Adalah Ivan Illich, salah seorang kritikus sosial paling brilian masa ini, yang lewat bukunya yang berjudul “Batas-Batas Pengobatan—Perampasan Hak Untuk Sehat” menyatakan, “Industri kesehatan telah menjadi ancaman besar terhadap kesehatan.” Illich menelanjangi profesi kedokteran yang selama ini dianggap profesi mulia, dan mengungkap terjadinya kasus-kasus iatrogenesis, yaitu jenis penyakit baru yang dibuat oleh para dokter. Dalam bahasa Greek, iatros artinya ‘dokter’ dan genesis membawa makna ‘asal-usul’. Setidaknya dia mencatat adanya tiga bentuk penyakit baru yang muncul dari profesi dokter itu, yakni iatrogenesis klinis, sosial dan budaya.

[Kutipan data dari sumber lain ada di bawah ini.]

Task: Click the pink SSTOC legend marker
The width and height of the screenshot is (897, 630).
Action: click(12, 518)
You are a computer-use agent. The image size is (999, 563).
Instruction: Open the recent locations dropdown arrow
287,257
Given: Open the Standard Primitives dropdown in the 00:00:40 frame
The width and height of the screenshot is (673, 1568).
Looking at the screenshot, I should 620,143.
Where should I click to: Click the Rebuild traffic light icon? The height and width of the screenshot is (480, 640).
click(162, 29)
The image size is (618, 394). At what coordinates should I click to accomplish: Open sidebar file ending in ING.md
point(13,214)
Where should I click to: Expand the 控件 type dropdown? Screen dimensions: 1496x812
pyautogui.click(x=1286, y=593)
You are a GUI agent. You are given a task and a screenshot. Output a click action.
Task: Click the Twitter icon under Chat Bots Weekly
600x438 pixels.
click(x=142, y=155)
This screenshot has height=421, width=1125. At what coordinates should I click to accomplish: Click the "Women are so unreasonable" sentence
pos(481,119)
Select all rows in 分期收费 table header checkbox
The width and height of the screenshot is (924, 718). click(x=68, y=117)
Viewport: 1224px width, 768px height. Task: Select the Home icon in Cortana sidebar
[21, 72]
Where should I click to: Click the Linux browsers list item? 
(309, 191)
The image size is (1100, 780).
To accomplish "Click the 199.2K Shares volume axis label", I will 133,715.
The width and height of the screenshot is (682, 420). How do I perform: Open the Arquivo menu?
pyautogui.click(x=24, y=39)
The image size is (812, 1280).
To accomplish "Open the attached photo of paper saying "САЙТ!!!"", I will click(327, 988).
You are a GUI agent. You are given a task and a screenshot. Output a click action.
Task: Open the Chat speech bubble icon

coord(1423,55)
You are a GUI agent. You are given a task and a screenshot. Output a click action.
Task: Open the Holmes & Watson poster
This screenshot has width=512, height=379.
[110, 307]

Iatrogenesis klinis adalah penyakit baru yang muncul akibat mal-praktek klinis kedokteran atau rumah-sakit. Kasus sebenarnya tentu banyak, akan tetapi karena otonomi profesi dokter kelewat tinggi karena adanya monopoli pengetahuan sedemikian rupa, maka dokter pun dapat dengan mudah berkelit dari tudingan telah melakukan kesalahan. Iatrogenesis sosial yaitu penyakit yang diciptakan oleh profesi dokter karena tersebarnya informasi yang tidak sepenuhnya benar sehingga malah tercipta “ketakutan” yang berlebihan. Contoh kasus adalah munculnya trend persalinan secara cesar di kalangan kelas menengah. Atau kasus lain yaitu isu bahaya merokok dan dijualnya produk berhenti merokok.

Sementara iatrogenesis budaya ialah melemah atau bahkan menghilangnya keinginan seseorang individu atau masyarakat untuk memahami dan mengalami rasa sakit yang menimpanya. Penyakit, yang sejatinya merupakan respon alamiah tubuh ketika mencari proses keseimbangan organiknya, menjadi sesuatu yang sangat menakutkan dan dikira hanya bisa disembuhkan oleh para tenaga profesional medis, dan bukan oleh upaya pribadi meningkatkan elan vital dan daya tahan tubuhnya.

Ivan Illich tentu tak hanya menggugat profesi kedokteran, namun juga menyasar masyarakat modern dan bentuk ketergantungannya pada sistem pemeliharaan kesehatan modern, yang secara sewenang-wenang telah “merampas” kemerdekaan individu dan masyarakat. Bukan hanya semata uang, melainkan juga merampas harkat dan bahkan daya dorong kehidupan itu sendiri.

Menyimak kasus PT Interbat yang menyogok para dokter itu membawa ingatan kita kembali pada film dokumenter “Healthy Business” yang dibuat pada 1981 oleh Belbo Film Production Belanda atas pesanan sebuah lembaga NGO besar, Novib-Oxfam. Dalam film itu terceritakan bagaimana penutupan sebuah seminar kedokteran di Filipina, sebuah seminar yang disponsori perusahaan obat Ciba-Geigy, diwarnai hiburan glamour dengan menampilkan gadis-gadis cantik berselempang tulisan merek obat. Dalam film itu, Manager Pemasaran Ciba-Geigy Filipina berbicara kepada para dokter: “Karena Anda telah membantu kami, maka kami pun tentu tak segan membantu Anda. Itulah yang namanya partnership. Untuk masa-masa mendatang kami yakin akan dapat lebih banyak membantu Anda, tak lain berkat penulisan resep-resep Anda yang lebih banyak pula.”

Ya, sudah menjadi kaidah umum dalam bisnis farmasi, bahwa obat-obatan yang dipromosikan secara besar-besaran cenderung banyak pula ditulis dalam resep para dokter. Ya, kolusi perusahaan farmasi dan para dokter yang diinvestigasi dan ditulis Tempo adalah sebuah kisah lama yang tak mudah usang.